Tough on crime, waste of money

By Gauntlet Editorial Board

This week’s issue of the Gauntlet covers two stories pertaining to the issue of mental health. If there’s a lesson to learn from these stories and the multitude of others like them, it is that our mental health is far more fragile and complicated than we let on, that each and every one of us can face psychological difficulties and that empathy is a powerful tool for understanding and healing.

With this in mind, it is incredibly alarming to discover that our present Conservative government hopes to exponentially expand and ‘Americanize’ the criminal justice system of Canada, costing taxpayers, according to one estimate, an extra three billion dollars over the next five years and further victimizing peoples of low income status, aboriginals, minorities, previous offenders, those with learning disabilities, drug abusers and — of course — those with mental health issues.

The Conservatives, knowing full well that Canada’s crime rate has significantly dropped over the past 20 years, have brought forth Bill C-10, dubbed the “Safe Streets and Communities Act,” as a bloated bureaucratic fear-for-all. Minister of Justice and professional windbag Rob Nicholson tabled the bill on September 20, following the Harper campaign promise to pass “tough-on-crime” legislation within 100 days of the 41st parliament’s seating on June 6. C-10 passed its first reading in parliament on September 27. Believing that they speak for the majority of Canadians, whereas the election showed they do not even speak for half of us (only 40.3 per cent of Canadians voted Conservative in the previous federal election), the Conservative government has gathered up nine smaller crime bills that previously failed in the House during the Conservative minority.
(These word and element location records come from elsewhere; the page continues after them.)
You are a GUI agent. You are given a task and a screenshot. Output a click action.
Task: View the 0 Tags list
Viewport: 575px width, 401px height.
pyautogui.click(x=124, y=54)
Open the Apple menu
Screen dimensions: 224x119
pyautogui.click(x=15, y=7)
Now, having confused the term ‘majority government’ with the phrase ‘moral high-ground,’ the Conservatives have combined the nine bills into the ‘omnibus’ of legislation that is Bill C-10. Socially detrimental, absurdly expensive and upsettingly reactionary and draconian in its nature, Bill C-10 ought to cause a great deal of worry in the hearts of any Canadian.

Additionally, there is the irony of a supposedly anti-bureaucratic and fiscally conservative government introducing mammothly expensive, Kafkaesque crime legislation. The only justification so far given for this absurdity came from Nicholson in an interview with the CBC’s Evan Solomon, wherein Nicholson touted a handful of empty one-liners like “crime is very costly to Canadians,” that we need “better protection” and must “move forward.” Nicholson’s party-line rhetoric offered nothing to the thousands upon thousands of ulterior Canadians that will possibly soon serve harsher and longer jail sentences rather than receiving adequate support or rehabilitation.

The Harper approach to crime, dubbed “vengeance culture” by Canadian Dimension writers James Patterson and Ashley Titterton, is highly reminiscent of the backwards, bloated and broken penal system south of the border in the United States. Statistics from 2006 suggest that some 56.2 per cent of American inmates (1.25 million people) have mental health issues, causing Jamie Fellner, Director of the u.s. Program of Human Rights Watch, to remark that “prisons are woefully ill-equipped for their current role as the nation’s primary mental health facilities.” Here in Canada they estimate that 35 per cent of inmates in federal penitentiaries have mental health issues. Those with mental health issues are extremely over-represented in the prison population, a number bound only to increase if the Conservative’s “tough-on-crime” attack plan is allowed to continue. Coupling the facts on mental health with the disturbing legacy of racism that surrounds our justice system (current estimates suggest that 70 per cent of Canadian inmates are aboriginal) presents a harsh picture where the Conservatives appear to be recasting the horrifying classic binary of the “Us versus Them” paradigm.

The Conservative “vengeance culture,” hiding behind the sick facade of ‘responsible’ justice and using fear as a weapon, do not have the best interests of Canadians at heart. Ignoring reasonable discourse and serious statistics that show that restorative justice, as opposed to Conservative-brand punitive/retributive justice is far more effective at reducing incarceration and its negative cycle, the Conservative government have blatantly and disturbingly declared that Canadians of low income status, aboriginals, minorities, previous offenders, those with learning disabilities, drug abusers and those with mental health issues are all a threat to society, rather than fellow citizens who are in need of understanding and support.